Note that $C^+_\alpha \ne \emptyset $. For otherwise, $\rho ^{\alpha }(S) < 1$. If $card(C^+_\alpha ) = 1$, then $\rho ^{\alpha }(S) = \max _{s}\rho ^{\alpha }(s) = 1$, i.e. $\rho ^{\alpha }$ is a possibility measure. If $card(C^+_\alpha ) = n$, then $\rho ^{\alpha }(S) = 1$ reads $\sum _{s}\rho ^{\alpha }(s) - (n-1)\alpha = 1$, hence $\sum _{s}^n\rho ^{\alpha }(s) = 1 + (n-1)\alpha $ and the fuzzy measure $\rho ^{\alpha }$ is additive.

Example 1

Consider the $S^{0.7}$-decomposable fuzzy measure $\rho ^{0.7}$ on the set $\{s_a,s_b,s_c,s_d\}$, defined by the distribution $\rho ^{0.7}(s_a)=0.5$ $\rho ^{0.7}(s_b)=0.5$ $\rho ^{0.7}(s_c)=0.8$ $\rho ^{0.7}(s_d)=0.9$. Here, $C^+_\alpha = \{s_c, s_d\}$. One can check that $\rho ^{0.7}(\varOmega ) = 0.8 + 0.9 - 0.7 = 1$. It is normalized.

More generally it is easy to express the value of $\rho ^\alpha $ on general events:

$$ \rho ^\alpha (A) ={\left\{ \begin{array}{ll} \mathop {\sum }\nolimits _{s \in A} \rho ^\alpha (s) - \alpha (card(A)- 1) \text { if } A \subseteq C^+_\alpha , \\ \mathop {\max }\nolimits _{s \in A} \rho ^\alpha (s) \text { if } A \subseteq \overline{C^+_\alpha }, \\ \mathop {\sum }\nolimits _{s \in A\cap C^+_\alpha } \rho ^\alpha (s) - \alpha (card(A\cap C^+_\alpha )- 1) \text { otherwise. }\end{array}\right. }$$

Note that the third case ($C^+_\alpha \cap A \ne \emptyset $) covers the first.

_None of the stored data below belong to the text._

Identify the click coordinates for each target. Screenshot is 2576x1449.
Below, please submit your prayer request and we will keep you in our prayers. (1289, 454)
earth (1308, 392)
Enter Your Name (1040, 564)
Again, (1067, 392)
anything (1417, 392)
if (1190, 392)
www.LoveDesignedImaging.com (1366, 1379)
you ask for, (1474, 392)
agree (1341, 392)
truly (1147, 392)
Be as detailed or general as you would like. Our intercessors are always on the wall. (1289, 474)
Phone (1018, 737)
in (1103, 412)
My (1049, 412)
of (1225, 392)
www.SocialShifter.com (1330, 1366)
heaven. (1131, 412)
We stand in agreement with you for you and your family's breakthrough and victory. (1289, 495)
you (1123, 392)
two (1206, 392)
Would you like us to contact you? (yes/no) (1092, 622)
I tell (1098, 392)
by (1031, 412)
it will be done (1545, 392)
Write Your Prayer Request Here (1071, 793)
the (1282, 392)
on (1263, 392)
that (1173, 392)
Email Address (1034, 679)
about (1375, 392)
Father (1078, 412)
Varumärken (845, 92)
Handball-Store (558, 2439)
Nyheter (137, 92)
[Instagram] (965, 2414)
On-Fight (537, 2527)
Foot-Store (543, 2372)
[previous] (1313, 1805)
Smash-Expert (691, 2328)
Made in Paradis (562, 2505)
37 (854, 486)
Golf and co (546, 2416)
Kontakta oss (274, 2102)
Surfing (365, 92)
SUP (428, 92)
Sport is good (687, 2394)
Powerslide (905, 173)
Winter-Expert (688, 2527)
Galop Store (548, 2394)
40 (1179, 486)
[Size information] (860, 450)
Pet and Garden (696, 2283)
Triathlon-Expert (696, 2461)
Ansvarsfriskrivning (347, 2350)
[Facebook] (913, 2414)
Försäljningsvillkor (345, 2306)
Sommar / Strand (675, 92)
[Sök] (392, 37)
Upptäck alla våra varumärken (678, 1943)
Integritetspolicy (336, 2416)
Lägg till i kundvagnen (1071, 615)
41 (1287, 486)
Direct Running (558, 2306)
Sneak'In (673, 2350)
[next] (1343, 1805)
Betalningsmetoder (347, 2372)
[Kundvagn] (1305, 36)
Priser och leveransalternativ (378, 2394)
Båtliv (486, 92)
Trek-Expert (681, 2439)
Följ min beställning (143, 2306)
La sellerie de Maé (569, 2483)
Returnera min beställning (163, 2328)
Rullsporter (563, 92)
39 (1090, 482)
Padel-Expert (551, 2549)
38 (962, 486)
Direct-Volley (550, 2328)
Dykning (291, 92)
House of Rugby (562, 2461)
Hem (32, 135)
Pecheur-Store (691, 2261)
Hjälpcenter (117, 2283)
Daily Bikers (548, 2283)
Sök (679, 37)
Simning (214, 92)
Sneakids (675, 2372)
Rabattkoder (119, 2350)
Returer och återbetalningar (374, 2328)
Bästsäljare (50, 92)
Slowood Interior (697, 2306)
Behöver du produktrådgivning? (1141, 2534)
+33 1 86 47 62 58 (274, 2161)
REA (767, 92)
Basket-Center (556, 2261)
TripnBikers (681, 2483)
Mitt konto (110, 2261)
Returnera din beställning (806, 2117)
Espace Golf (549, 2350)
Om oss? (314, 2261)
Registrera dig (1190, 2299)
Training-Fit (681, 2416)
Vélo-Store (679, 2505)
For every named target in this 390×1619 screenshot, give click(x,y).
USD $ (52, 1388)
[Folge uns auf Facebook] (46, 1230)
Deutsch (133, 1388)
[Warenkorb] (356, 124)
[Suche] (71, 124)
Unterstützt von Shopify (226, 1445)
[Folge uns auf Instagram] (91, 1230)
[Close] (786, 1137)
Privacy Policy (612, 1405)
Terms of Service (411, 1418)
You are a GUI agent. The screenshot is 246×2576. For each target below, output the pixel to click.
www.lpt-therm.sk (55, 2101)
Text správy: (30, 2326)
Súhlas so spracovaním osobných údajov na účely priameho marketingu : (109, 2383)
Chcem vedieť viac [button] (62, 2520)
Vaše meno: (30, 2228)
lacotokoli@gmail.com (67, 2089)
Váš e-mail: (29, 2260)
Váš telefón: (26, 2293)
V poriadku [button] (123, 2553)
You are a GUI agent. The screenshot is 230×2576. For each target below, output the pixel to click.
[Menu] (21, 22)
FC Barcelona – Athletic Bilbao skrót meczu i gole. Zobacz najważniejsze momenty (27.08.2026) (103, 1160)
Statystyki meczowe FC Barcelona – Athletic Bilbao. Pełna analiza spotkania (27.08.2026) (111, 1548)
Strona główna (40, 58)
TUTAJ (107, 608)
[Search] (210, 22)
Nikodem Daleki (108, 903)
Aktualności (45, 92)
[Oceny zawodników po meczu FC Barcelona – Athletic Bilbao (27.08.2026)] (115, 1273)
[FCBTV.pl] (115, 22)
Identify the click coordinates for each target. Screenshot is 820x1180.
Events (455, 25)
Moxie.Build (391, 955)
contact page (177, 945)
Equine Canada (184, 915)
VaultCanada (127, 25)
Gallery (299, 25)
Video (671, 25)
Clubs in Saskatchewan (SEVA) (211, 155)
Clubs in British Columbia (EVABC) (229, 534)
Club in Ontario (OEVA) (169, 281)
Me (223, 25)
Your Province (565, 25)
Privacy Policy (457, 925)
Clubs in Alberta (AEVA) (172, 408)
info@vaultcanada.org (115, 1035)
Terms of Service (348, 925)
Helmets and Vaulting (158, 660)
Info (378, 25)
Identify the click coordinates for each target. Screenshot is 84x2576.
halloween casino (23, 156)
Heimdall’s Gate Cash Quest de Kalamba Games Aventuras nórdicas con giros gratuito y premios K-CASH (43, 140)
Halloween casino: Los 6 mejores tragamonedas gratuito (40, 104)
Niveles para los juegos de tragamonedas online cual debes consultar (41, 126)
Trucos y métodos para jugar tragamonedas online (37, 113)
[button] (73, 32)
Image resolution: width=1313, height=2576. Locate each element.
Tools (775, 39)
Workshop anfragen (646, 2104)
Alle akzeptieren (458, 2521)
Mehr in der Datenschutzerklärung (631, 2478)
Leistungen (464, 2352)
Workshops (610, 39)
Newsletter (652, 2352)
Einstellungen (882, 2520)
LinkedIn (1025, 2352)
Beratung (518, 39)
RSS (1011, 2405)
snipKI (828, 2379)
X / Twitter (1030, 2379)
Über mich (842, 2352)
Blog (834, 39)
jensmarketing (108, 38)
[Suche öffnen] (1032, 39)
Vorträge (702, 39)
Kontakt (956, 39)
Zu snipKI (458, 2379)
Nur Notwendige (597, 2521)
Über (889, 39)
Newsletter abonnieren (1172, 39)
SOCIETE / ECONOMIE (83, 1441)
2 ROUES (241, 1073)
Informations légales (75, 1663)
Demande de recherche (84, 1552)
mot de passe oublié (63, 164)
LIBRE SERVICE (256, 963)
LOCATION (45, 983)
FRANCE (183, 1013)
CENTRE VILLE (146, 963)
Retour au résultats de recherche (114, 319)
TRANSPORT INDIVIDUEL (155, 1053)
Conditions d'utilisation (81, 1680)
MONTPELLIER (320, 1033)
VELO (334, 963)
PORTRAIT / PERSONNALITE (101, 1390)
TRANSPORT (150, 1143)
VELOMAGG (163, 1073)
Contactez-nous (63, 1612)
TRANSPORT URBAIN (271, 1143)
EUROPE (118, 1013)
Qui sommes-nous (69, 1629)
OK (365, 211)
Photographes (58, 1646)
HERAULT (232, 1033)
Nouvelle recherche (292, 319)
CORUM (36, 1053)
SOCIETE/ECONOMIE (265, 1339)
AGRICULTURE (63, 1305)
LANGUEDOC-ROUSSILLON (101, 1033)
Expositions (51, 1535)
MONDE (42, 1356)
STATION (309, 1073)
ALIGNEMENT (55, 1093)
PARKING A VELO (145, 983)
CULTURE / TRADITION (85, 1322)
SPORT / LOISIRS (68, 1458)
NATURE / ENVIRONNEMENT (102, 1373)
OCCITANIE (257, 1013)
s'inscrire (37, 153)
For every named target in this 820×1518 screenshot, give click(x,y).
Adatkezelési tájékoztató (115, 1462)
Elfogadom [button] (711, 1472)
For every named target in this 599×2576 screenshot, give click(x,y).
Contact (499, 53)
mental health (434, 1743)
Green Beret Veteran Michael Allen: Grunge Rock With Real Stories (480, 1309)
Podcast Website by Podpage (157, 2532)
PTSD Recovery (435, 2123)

We can moreover prove that any measure $\rho ^\alpha $ is a plausibility measure in the sense of Shafer [11] obtained as a probabilistic mixture between a possibility measure and a probability measure.

Proposition 2

For any hybrid possibility-probability function $\rho ^\alpha $, there exists a possibility measure $\varPi $ with possibility distribution $\pi $ and a probability measure P with distribution p such that $\rho ^\alpha (s) = \alpha \pi (s) + (1- \alpha )p(s)$ where $\forall s, \pi (s) < 1$ implies $p(s) = 0$. Moreover $\forall A, \rho ^\alpha (A) = \alpha \max _{s \in A}\pi (s) + (1- \alpha )\sum _{s \in A}p(s)$.

Proof

For events, if $A \cap C^+_\alpha = \emptyset $, $ \rho ^\alpha (A) = \alpha \max _{s \in A} \pi (w) = \alpha \varPi (A) + (1-\alpha )P(A)$ since $P(A)=0$. Otherwise, if $A \cap C^+_\alpha \ne \emptyset $:

$$\begin{aligned} \rho ^\alpha (A)&= \sum _{s \in A\cap C^+_\alpha } \rho ^\alpha (s) - \alpha (card(A\cap C^+_\alpha )- 1)\\&= \sum _{s \in A \cap C^+_\alpha } (\alpha (1-p(s)) + p(s) ) - \alpha (card(A\cap C^+_\alpha )- 1)\\&= \alpha card(A\cap C^+_\alpha ) - \alpha P(A\cap C^+_\alpha ) + P(A\cap C^+_\alpha ) - \alpha (card(A\cap C^+_\alpha )- 1) \\&= \alpha + (1-\alpha ) P(A\cap C^+_\alpha ) = \alpha \varPi (A) + (1-\alpha ) P(A) \end{aligned}$$

since $\varPi (A)=1$ and $p(w)= 0 \text { for } s \not \in C^+_\alpha . $ $\Box $

Note that the dual of $\rho ^\alpha $ ($\overline{\rho }^\alpha ( A) = 1- \rho ^\alpha (\overline{A})$) is a convex combination of a necessity measure and a probability measure. Indeed, we have $\overline{\rho }^\alpha ( A) = 1 - \alpha \varPi (\overline{A}) - (1-\alpha ) P(\overline{A}) = \alpha (1 - \varPi (\overline{A})) + (1- \alpha )( 1- P(\overline{A})) = \alpha N(A) + (1- \alpha )P(A) $. When the possibility distribution is vacuous ($C^+_\alpha = S$), it is a special case of Shafer discounting scheme [11], and is known in the imprecise probability literature as the linear-vacuous model [1]. In particular, $\rho ^\alpha = \alpha \pi + (1- \alpha )p$ is a normalized $\rho ^{\alpha }$ distribution.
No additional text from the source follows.